The study has shown that the brachial plexus roots and trunks lie between the scalenus anterior and scalenus medius (scalene gap) in 79.8% of the cases. Previous studies reported this to occur in 60-87% (8,13). As in these studies, the relation of the upper roots to the scalenus anterior muscle contributes to most of the variation. We have also shown probably for the first time the passage of the middle and lower trunks between middle and posterior scalene muscles. Such a variation may predispose an individual to the thoracic outlet syndrome (TOS), where the involved parts of the brachial plexus are entrapped within this intermuscular space (14).

Similar to previous studies, the C4 contribution to the phrenic nerve was consistent and therefore confirms its classification as belonging to the cervical plexus (1). The classical course of the nerve passing in front of scalenus anterior was seen in almost all cases (98.9%). A phrenic nerve deviating from this course was seen in one case. In such aberrant course, the nerve may either be severed in surgical neck dissections or missed in phrenic nerve blocks (14,15).

Previous studies on accessory phrenic nerve have reported a prevalence of 20–84% (3,11,14,16). Our results of a prevalence of 30.9% is in conformity. The nerve is known to comprise mainly C5 fibres but may also be derived from the ventral rami of C4 or C6, or from the ansa cervicalis (1). The origin from the upper trunk may suggest contribution from both C5 and C6 ventral rami. With regard to its course, previous studies have observed it as passing either anterior or posterior to the subclavian vein. An accessory phrenic nerve passing through the subclavian vein is reported for the first time in this study. This course might constitute a potential hazard when carrying out a subclavian venepuncture.

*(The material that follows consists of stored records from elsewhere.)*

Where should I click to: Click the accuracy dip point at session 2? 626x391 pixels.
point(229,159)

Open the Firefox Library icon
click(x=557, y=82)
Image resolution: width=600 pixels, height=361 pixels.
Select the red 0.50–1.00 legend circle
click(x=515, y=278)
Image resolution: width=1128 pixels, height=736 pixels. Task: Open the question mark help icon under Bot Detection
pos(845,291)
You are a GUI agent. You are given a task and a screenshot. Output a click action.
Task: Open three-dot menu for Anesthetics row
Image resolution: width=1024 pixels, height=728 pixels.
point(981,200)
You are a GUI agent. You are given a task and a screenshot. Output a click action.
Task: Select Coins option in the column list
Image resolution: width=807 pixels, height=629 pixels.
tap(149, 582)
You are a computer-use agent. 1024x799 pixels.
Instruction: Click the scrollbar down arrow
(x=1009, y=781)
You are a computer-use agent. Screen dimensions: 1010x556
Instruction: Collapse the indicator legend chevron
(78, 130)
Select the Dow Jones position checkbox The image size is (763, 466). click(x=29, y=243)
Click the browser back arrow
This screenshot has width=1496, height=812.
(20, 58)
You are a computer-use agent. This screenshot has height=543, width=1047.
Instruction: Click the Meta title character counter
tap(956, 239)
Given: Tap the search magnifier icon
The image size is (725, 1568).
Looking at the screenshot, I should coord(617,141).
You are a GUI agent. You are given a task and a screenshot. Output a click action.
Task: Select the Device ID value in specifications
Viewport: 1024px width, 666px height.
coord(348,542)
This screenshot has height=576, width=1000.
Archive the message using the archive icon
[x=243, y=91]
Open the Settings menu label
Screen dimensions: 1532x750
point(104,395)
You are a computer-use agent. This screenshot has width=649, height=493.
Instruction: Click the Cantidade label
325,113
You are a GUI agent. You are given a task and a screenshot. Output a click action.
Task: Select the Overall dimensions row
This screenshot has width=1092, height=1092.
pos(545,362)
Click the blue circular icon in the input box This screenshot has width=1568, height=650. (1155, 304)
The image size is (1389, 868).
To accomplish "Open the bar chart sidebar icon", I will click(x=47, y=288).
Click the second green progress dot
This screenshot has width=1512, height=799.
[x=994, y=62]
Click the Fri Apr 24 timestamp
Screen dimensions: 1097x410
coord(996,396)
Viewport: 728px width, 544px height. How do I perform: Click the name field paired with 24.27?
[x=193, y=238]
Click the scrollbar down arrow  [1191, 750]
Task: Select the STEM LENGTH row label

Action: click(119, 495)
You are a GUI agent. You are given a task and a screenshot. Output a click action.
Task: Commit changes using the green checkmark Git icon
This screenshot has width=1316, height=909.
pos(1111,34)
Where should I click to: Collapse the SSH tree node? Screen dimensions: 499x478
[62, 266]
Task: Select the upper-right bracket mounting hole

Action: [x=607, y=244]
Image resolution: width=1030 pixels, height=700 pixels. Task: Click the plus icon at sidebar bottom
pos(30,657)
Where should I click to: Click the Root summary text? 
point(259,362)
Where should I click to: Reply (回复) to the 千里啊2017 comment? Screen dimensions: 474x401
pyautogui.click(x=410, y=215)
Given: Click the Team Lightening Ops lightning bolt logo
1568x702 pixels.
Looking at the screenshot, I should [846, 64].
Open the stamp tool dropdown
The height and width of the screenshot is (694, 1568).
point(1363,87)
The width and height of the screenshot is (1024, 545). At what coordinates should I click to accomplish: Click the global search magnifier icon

The long thoracic nerve was formed by all the three roots (C5,6,7) in 69.1% of the cases, a finding that is relatively higher than what has been reported by other workers (42-46%) (1,3). The course of the nerve through the  scalenus medius was seen in 92.8%, confirming similar findings of Valeria et al (3). The classical textbook description of the origin and course of the long thoracic nerve within the neck was observed in only 45.7% cases. There were no variations with regard to the suprascapular nerve. Although the variant origin of the dorsal scapular nerve was only from the C4 in the present study, this nerve may also receive contributions from C4 to T1 (4). Its main variations involved its course within the interscalene triangle. These variant courses of nerves may predispose them to injury during surgical dissections of the neck, or cause inadvertent nerve blockage or its failure. Nerves passing through muscles including long thoracic nerve, dorsal scapular nerve and roots of the brachial plexus have been long associated with entrapment syndromes when these muscles become hypertrophic or hyperactive. Such have also been described in pirifomic and pronator teres syndromes.

In conclusion, we report for the first time the presence of four trunks and an accessory phrenic nerve passing through the subclavian vein. These variations may be significant in evaluation of upper limb nerve injuries, application of nerve blocks and in surgical dissections of the neck.  However, most of the variations of the brachial plexus described in this select Kenyan population are similar to those reported in the other populations. They involve pre- and post-fixation of roots, the relations of the upper trunk to the scalenus anterior and those of the accessory phrenic nerve.